Ernst & Young
If you had to boil Ernst & Young’s Ottawa office culture down to just two words – no simple task for a global professional services firm specializing in deep-dive business facets such as taxes, assurance, and strategic growth – you might land on “diversity” and “flexibility.”
“Diversity and inclusiveness are a top priority for the firm,” read one comment in the firm’s Employees’ Choice Awards survey.
“Flexibility and work-life balance opportunities are unbeatable,” another noted.
According to the company’s local managers, the aforementioned two words are important pillars in Ernst & Young’s business success.
“I think Ernst & Young has been a leader in recognizing the importance of having individuals from all walks of life contributing to every part of the business,” says Michael Hayward, senior manager of tax services. “Certainly at the local level, we have initiatives such as a professional women’s network. We have a gay, lesbian and transsexual and transgender committee to recognize issues in the workplace. It is interesting – it’s not something driven by headquarters or a particular partner. It’s something employees are encouraged to participate in.”
Diversity isn’t only a matter of making employees feel they are valued members of a team – it’s also about making that team more effective, notes office managing partner Deanna Monaghan. “We get different perspectives. From a business point of view, it just makes it much easier for us to communicate and understand (customers’) needs.”

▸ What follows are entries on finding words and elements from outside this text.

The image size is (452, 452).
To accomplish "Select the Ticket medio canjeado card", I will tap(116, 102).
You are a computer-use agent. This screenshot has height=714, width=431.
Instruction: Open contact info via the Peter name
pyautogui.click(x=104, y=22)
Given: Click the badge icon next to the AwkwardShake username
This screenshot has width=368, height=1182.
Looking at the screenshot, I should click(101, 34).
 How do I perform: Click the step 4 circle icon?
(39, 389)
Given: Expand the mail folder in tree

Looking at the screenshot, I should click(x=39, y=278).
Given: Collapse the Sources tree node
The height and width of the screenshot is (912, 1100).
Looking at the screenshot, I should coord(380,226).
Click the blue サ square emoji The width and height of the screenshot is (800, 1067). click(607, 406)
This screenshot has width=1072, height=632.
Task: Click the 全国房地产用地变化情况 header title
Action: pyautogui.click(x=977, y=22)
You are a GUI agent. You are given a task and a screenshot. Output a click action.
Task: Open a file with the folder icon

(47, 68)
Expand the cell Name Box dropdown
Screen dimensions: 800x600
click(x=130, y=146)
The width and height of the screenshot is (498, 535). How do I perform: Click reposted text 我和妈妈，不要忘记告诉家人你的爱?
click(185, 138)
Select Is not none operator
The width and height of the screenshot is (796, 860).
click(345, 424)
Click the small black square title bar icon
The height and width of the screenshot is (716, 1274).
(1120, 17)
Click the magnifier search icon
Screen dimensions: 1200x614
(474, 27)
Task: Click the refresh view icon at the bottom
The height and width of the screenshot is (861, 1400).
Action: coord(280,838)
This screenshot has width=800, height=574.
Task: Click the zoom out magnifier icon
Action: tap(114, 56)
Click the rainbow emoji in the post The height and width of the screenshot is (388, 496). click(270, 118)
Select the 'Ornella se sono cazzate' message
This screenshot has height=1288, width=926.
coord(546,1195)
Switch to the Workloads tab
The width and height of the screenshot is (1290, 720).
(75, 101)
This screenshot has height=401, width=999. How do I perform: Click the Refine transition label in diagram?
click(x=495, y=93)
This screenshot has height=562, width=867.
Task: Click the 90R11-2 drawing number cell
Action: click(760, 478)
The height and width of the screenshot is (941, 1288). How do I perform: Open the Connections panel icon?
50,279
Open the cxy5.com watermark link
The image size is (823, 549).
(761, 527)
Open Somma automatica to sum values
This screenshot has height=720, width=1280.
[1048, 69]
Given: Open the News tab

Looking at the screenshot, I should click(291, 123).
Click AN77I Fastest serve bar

And in the persistent challenge to attract and retain the best employees, having a diverse and inclusive culture is crucial. “People feel that they belong, and that they are contributing,” Ms. Monaghan says. “When you have that level of personal satisfaction, it definitely helps with the retention and the recruitment of individuals.”
Flexible work hours play an important role as well. People have lives outside of work, Ms. Monaghan notes. “We’re able to achieve what we need to do from a business perspective while not sacrificing personal needs as well. We have a lot of working parents.
“One of the things I’ve always said is there’s no need to miss your children’s events.”
Even at a glance, the careers section of Ernst & Young’s website reveals a number of HR initia- tives designed to extract the best out of employees and help them improve even more. Training is a matter of each employee’s goals and interests, but no one is left completely alone.
“It would be one thing to say, ‘Go out and try to use your own ideas to move things forward,’ but I think there’s a really strong balance between self-motivation and being able to rely on our leaders,” Mr. Hayward says. “They give you the guidance you need so you’re not floundering around trying to figure out how to make it.”
This is Ernst & Young’s first time participating in the Employees’ Choice Awards survey, but it isn’t the company’s only employee feedback mechanism. The firm also participates in national and global surveys across the entire organization that help funnel workers’ ideas back into the business.
According to Ms. Monaghan, that communication pipeline is significant. “It’s really about getting that 360-degree view,” she says.